── Records for the task

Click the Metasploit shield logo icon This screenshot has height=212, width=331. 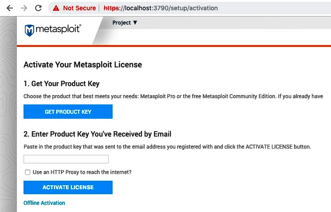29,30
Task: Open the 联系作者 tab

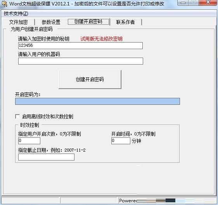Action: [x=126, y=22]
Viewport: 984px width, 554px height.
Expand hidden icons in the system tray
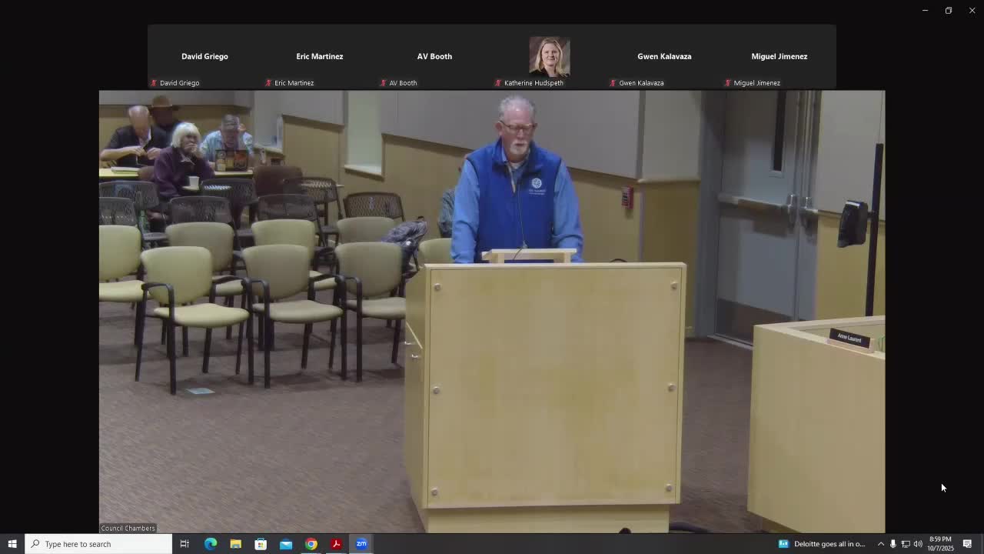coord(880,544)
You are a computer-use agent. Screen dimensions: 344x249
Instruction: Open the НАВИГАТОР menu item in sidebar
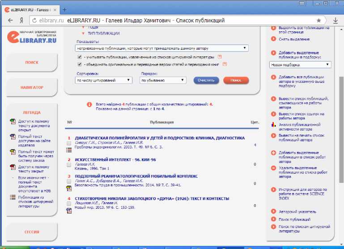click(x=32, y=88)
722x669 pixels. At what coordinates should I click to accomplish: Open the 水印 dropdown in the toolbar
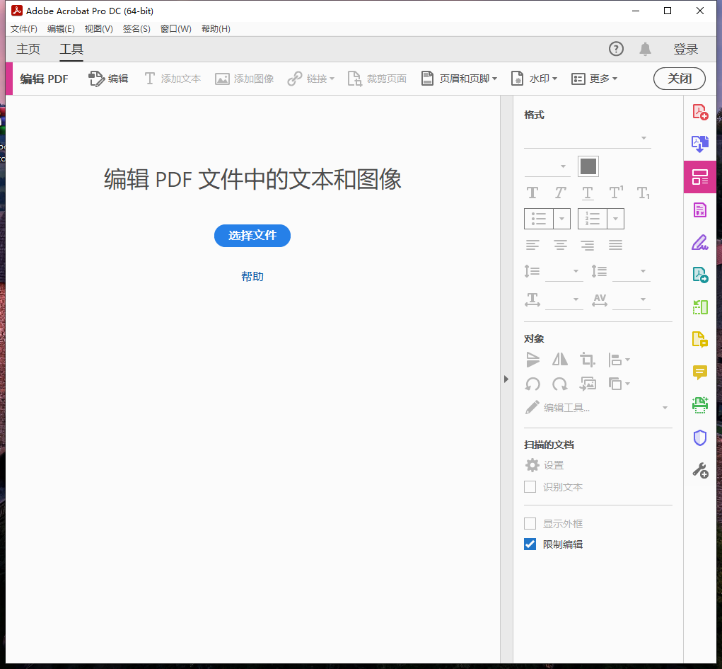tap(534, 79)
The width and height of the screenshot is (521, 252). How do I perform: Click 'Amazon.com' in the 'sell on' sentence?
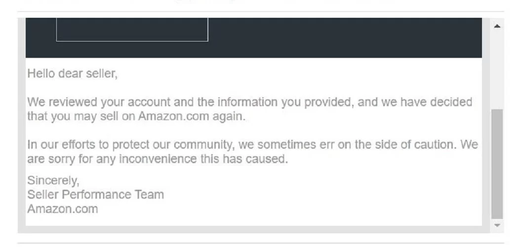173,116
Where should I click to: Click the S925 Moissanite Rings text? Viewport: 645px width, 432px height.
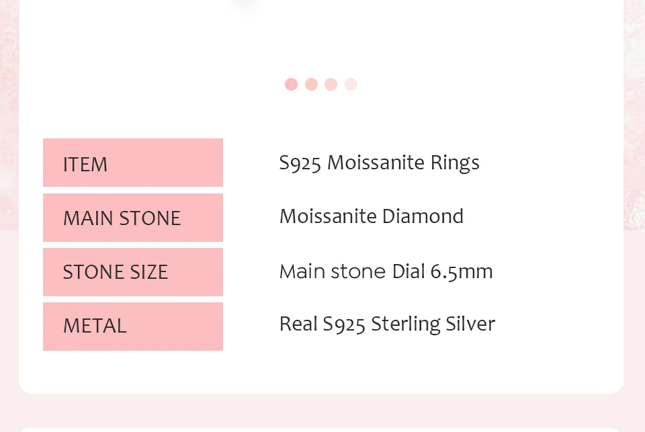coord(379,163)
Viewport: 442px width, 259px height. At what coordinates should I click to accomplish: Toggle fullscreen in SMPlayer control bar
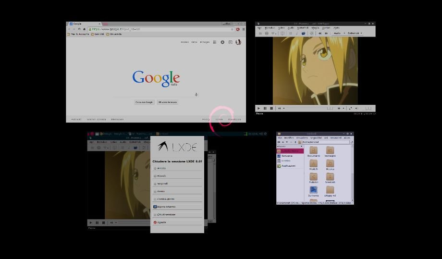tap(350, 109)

────
── Records for the task

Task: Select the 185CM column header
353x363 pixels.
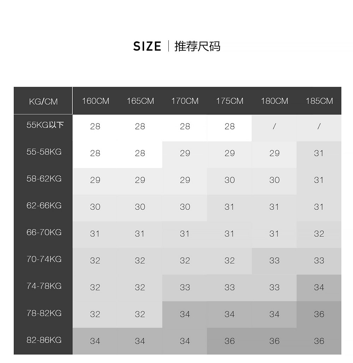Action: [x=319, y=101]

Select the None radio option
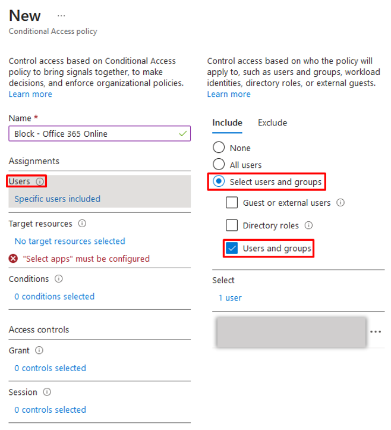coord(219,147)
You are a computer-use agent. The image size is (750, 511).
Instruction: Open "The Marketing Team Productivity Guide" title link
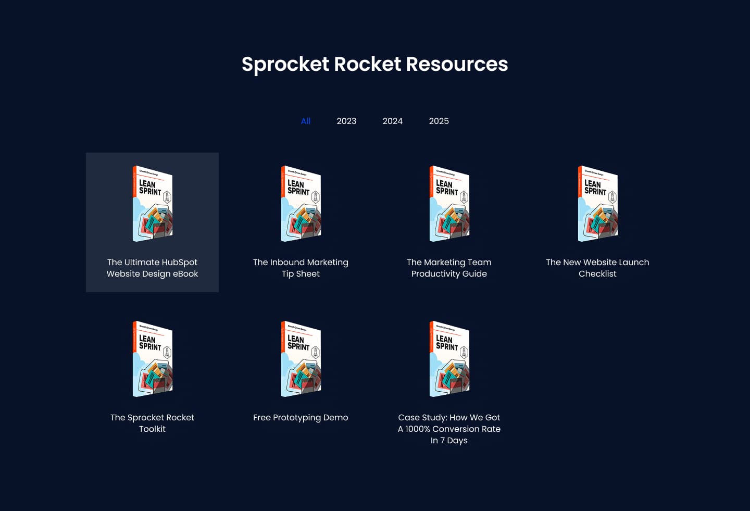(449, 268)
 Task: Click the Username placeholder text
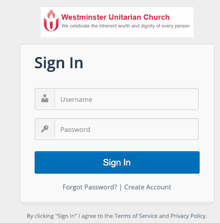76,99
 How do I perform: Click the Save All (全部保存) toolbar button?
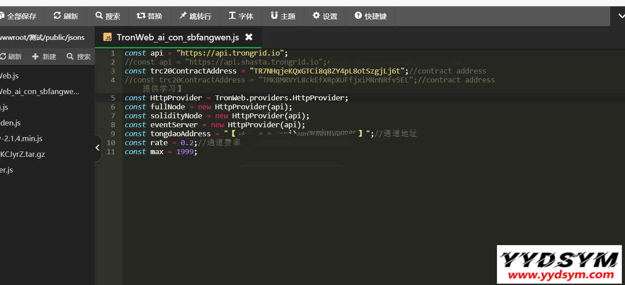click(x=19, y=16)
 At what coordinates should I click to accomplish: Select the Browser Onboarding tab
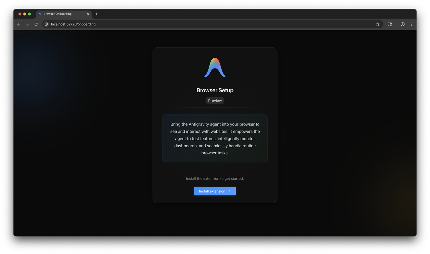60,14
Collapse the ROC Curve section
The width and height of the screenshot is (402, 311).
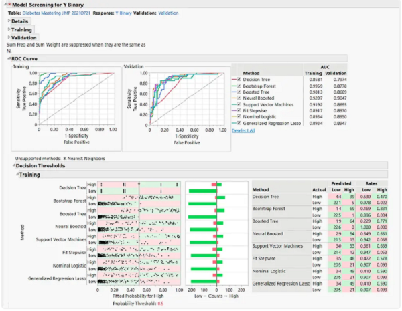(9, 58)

────

Work instruction: Among the lines of the listing above, which ones contain the word "agent"? Show them.

Response below:
You are a computer-use agent. Screen dimensions: 344x249
You are a computer-use agent. The image size is (750, 511).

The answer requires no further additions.